Traditional dynamic causal modeling (DCM) for effective connectivity analysis in fMRI suffers from low computational efficiency, underestimated parameter uncertainty, and imprecise solutions due to its complex observation model. This work proposes Canonical DCM (CDCM), which streamlines the observation model, employs the No-U-Turn Sampler for posterior inference, and—uniquely—enables piecewise analytical solutions of neural ordinary differential equations (ODEs). The approach substantially improves computational efficiency and establishes sufficient conditions for parameter identifiability, thereby enhancing uncertainty quantification. Experiments on both synthetic and real fMRI datasets (from the Wellcome Centre and the Human Connectome Project) demonstrate that CDCM reliably estimates task-related parameters and yields consistent, reproducible patterns of effective connectivity.

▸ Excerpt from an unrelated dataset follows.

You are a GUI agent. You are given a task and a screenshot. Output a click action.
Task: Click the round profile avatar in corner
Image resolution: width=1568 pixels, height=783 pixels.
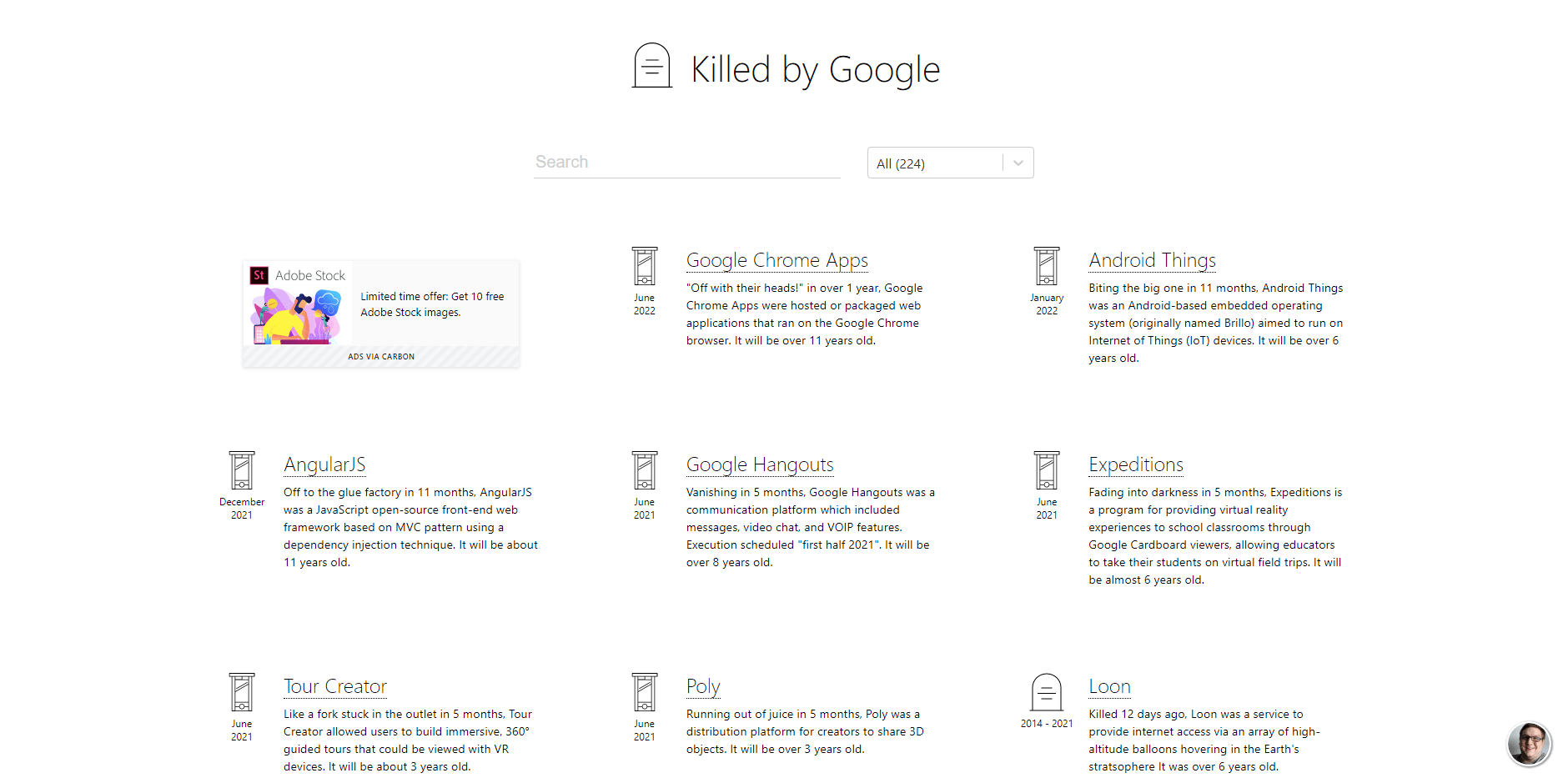click(1529, 744)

Effective connectivity analysis in functional magnetic resonance imaging (fMRI) studies directional interactions among brain regions and experimental stimuli. Dynamic causal modeling (DCM) is a widely used method to estimate effective connectivity, based on a state-space representation consisting of a latent neural signal model and an observation model transforming the neural signal into the observed blood-oxygen-level-dependent (BOLD) response. A standard DCM combines ordinary differential equation (ODE) dynamics for the latent signal with a complex neural-hemodynamic system for the observation model, and typically uses variational Bayes for parameter estimation. While physically well-motivated, this approach can lead to practical challenges such as inexact solutions and underestimated uncertainty. We introduce Canonical DCM (CDCM), a Markov chain Monte Carlo (MCMC)-based method that adopts a simpler observation model and the No-U-Turn Sampler for posterior sampling. The simpler observation model admits a piecewise analytic solution to the neural ODE, increasing computational efficiency and enabling explicit derivation of sufficient conditions for parameter identifiability. The results indicate that CDCM provides reliable uncertainty quantification and consistent estimation of parameters related to experimental inputs for simulated and real data. We use publicly available data from the Wellcome Centre for Human Neuroimaging and the Human Connectome Project (HCP) to benchmark CDCM against standard DCM methods and examine replicability of estimated connectivity patterns in small- and large-scale neuroimaging settings.